• **EXERCISE DETAILS**
Each line of the listing that includes the string "pixel" needs to be located and copied.
·····
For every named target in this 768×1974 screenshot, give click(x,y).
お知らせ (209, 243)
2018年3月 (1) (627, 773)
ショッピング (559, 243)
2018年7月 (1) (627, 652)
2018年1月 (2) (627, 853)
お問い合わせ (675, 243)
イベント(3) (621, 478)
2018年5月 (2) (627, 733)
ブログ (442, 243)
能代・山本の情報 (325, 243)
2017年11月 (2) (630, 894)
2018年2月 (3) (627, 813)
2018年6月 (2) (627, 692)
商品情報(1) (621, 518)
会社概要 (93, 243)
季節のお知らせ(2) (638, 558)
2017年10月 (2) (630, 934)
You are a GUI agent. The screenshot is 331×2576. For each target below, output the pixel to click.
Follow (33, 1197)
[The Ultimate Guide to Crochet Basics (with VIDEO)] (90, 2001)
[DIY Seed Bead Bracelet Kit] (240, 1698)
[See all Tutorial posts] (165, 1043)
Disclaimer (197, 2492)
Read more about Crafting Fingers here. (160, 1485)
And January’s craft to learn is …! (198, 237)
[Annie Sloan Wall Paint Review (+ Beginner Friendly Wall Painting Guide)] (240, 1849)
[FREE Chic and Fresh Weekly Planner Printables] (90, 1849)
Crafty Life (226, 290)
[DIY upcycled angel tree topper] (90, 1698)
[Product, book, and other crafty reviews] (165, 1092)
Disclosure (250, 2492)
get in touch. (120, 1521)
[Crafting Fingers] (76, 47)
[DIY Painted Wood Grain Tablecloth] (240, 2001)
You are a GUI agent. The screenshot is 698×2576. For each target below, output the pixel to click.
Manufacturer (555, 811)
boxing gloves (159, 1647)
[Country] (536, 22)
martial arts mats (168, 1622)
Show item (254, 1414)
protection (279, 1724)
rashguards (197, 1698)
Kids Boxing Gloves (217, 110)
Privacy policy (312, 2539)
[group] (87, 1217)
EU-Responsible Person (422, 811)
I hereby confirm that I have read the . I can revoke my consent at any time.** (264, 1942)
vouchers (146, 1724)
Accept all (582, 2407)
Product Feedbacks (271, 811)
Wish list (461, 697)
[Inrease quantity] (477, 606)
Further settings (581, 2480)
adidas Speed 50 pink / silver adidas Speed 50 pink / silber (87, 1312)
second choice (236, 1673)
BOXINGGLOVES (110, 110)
·····
• **ANSWER SECTION**
You are a GUI agent. The screenshot is 331×2576. For each target below, output the pixel to click.
You are a GUI agent. The screenshot is 698×2576. For each target below, output the pixel to click.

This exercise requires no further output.